Mahjong
6.9
Mahjong

Film de Edward Yang (1996)

Le monde se divise en deux catégories de personnes, les menteurs et les imbéciles

Mahjong c'est l'avant dernier film du génie Edward Yang, juste avant son chef-d'oeuvre Yi Yi. Peut-être son film le moins bon avec Confusion chez Confucius, mais qui possède tout de même les qualités que Yang arrive toujours à insuffler dans ses films.


L'histoire c'est encore et toujours la même, celle qu'il a commencé à traiter depuis Ce jour-là sur la plage et dont il explore et approfondit les facettes au fil des films. Cette histoire c'est celle du mystère des relations humaines et plus précisément celle entre les femmes et les hommes.

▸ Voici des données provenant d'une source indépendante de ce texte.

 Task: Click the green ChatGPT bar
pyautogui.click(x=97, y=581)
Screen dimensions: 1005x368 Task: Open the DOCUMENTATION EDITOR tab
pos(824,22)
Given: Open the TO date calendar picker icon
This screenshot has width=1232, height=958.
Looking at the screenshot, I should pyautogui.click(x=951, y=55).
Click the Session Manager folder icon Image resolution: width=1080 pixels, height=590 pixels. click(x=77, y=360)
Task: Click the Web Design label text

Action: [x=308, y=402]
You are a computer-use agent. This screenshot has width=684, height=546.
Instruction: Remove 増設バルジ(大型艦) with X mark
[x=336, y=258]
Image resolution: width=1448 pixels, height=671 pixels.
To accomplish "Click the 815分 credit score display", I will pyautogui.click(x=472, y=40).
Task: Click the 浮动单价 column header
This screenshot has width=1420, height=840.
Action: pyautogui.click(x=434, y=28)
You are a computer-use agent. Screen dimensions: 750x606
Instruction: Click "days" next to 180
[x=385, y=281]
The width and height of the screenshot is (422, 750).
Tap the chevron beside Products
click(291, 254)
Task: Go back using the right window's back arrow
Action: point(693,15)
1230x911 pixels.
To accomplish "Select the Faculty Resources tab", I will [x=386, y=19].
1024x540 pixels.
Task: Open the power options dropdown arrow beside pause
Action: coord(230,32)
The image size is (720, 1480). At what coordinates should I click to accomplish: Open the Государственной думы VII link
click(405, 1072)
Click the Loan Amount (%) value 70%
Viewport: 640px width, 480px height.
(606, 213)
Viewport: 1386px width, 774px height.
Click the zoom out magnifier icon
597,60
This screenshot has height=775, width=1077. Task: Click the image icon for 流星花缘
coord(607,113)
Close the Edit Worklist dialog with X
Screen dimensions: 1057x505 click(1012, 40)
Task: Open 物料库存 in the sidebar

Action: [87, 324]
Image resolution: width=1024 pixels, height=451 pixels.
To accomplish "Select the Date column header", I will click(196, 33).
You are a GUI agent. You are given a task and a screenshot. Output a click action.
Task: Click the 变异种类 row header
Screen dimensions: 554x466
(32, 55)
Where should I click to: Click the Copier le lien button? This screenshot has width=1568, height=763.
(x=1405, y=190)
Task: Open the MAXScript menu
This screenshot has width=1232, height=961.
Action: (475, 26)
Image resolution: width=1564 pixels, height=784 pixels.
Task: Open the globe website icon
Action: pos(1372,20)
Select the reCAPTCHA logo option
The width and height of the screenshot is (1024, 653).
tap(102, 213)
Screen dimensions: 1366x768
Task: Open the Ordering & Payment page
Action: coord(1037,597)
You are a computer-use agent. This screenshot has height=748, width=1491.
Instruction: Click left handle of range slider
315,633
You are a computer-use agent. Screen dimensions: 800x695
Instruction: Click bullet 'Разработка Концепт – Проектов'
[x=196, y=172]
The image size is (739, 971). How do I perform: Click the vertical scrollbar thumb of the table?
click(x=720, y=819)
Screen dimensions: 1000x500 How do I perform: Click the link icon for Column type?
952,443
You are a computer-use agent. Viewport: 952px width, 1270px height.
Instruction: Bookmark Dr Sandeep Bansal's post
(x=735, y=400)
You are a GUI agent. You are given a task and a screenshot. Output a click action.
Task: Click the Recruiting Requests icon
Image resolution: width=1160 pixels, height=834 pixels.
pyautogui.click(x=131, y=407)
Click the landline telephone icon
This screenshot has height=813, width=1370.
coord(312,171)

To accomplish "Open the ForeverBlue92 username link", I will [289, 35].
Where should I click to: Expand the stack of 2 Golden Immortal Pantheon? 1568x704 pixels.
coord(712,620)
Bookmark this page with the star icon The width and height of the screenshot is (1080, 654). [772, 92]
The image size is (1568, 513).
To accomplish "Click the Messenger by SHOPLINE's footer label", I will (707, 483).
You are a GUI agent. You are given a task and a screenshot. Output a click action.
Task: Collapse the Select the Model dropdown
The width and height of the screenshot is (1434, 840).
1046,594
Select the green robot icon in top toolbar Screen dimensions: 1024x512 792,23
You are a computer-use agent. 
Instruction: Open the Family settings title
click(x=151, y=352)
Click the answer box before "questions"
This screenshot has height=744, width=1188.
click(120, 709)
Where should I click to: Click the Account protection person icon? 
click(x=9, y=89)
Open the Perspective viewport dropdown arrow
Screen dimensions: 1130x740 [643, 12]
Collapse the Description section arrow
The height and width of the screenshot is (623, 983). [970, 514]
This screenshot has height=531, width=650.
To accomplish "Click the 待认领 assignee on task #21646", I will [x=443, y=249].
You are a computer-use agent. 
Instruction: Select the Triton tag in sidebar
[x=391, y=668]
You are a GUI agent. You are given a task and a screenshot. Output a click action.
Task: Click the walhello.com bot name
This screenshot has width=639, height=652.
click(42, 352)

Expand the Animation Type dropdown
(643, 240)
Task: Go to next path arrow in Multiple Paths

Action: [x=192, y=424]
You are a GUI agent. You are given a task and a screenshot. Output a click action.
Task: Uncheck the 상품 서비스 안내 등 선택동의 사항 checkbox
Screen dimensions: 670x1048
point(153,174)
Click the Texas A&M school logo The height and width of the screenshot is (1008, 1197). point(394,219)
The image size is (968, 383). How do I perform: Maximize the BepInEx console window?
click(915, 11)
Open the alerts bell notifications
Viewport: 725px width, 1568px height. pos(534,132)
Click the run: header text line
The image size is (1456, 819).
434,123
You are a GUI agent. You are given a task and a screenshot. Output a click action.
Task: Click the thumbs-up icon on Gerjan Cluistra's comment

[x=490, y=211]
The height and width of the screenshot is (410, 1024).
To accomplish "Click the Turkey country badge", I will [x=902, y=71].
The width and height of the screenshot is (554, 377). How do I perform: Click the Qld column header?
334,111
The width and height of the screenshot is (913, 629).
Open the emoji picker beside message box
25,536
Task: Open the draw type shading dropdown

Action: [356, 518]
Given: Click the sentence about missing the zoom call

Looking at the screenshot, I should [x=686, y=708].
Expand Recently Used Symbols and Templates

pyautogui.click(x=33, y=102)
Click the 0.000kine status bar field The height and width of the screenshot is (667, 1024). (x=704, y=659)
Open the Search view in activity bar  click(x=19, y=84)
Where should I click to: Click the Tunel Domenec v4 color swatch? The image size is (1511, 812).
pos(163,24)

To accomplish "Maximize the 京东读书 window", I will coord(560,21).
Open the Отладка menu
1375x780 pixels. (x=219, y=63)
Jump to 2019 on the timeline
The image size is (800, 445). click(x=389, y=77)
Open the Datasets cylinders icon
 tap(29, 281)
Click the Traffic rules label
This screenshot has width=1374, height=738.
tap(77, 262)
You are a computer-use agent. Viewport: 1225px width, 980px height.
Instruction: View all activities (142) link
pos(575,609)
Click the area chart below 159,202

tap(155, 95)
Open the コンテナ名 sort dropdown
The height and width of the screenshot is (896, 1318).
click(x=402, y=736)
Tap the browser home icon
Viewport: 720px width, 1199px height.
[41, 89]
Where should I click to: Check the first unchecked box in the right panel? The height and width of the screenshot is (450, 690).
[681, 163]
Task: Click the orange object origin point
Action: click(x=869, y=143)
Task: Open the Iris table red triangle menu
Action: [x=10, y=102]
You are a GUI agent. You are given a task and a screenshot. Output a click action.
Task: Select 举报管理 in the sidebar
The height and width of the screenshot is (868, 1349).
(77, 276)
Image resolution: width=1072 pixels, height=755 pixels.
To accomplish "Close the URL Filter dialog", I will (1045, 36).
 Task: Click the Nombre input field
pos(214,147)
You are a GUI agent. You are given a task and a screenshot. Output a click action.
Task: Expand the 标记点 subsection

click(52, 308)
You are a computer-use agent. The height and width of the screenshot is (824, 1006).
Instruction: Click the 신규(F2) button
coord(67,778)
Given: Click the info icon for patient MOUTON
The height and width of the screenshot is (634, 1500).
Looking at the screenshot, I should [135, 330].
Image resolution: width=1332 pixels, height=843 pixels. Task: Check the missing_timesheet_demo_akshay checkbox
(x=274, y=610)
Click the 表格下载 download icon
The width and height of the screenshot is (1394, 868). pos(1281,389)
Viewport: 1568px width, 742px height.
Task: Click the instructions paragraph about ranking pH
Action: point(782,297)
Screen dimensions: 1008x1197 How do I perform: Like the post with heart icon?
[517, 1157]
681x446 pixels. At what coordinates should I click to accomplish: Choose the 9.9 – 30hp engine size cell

Le cinéma de la nouvelle vague taïwanaise est un cinéma profondément marqué par l'histoire de l'île. Dans ce film, c'est un Taïwan moderne et urbain qu'on nous présente avec la ville de Taipei, un Taïwan englouti dans le capitalisme. Dans ce monde, soit on est malhonnête et on survie, soit on est honnête et on meurt. La bande des quatre garçons qu'on suit va ainsi passer son temps à mettre en place des combines pour profiter de la crédulité (notamment religieuse) des citadins. La règle d'or étant de ne jamais laisser le cœur prendre le pas sur ses actions. Il y a donc un rejet explicite de tout amour, car ce dernier ne mènerait à rien d'autre qu'à la ruine.



"N'embrassez jamais une fille, ça porte malheur."



D'ailleurs seuls deux personnages dans le film ressentent de l'amour et ce sont les deux seuls qui sont honnêtes. Toutes les autres relations entre ces hommes et ces femmes sont soit d'ordre économique soit d'ordre sexuel. Les hommes objectifient les femmes et les femmes font de même avec les hommes. La sincérité est vouée à l'échec, car l'amour mène à la misère. Le père d'un des jeunes l'ayant quitté pendant l'enfance, a passé son temps à être infidèle. Les parents des autres jeunes ne sont même pas montrés donnant le sentiment que ces jeunes sont orphelins. Leurs problèmes remontent donc plus loin qu'à leur propre personne. De plus, le seul précepte de vie de ces jeunes étant hérité du père malhonnête de l'un d'eux, le propos que développe Yang est aussi celui de l'importance de l'éducation.


Pendant la rencontre entre le jeune et son père, ce dernier lui avouera l'inutilité de sa quête d'argent, de sa vie malhonnête et le fait que malgré ses richesses, il n'est pas heureux. Quelque chose qui ne frappera le personnage que plus tard, lorsqu'il découvrira le suicide de son père.


Mais de manière globale, ce que le réalisateur met en avant dans ses films, c'est l'échec d'une société qui est enfermée dans un cercle vicieux. Ces jeunes personnages sont le produit de cette société, en étant devenus prisonniers de leur matérialisme et rejetant toute forme d'affection, car ils n'en ont jamais reçue (de leurs parents). Leur parcours va les mener à mépriser et regretter la vie qu'ils ont menée et à souffrir en conséquence.
Finalement, la question qui revient dans les films de Yang et aussi dans celui-ci, c'est si le bonheur est encore possible pour les Hommes dans cette société consumériste qu'ils ont eux-même bâtie.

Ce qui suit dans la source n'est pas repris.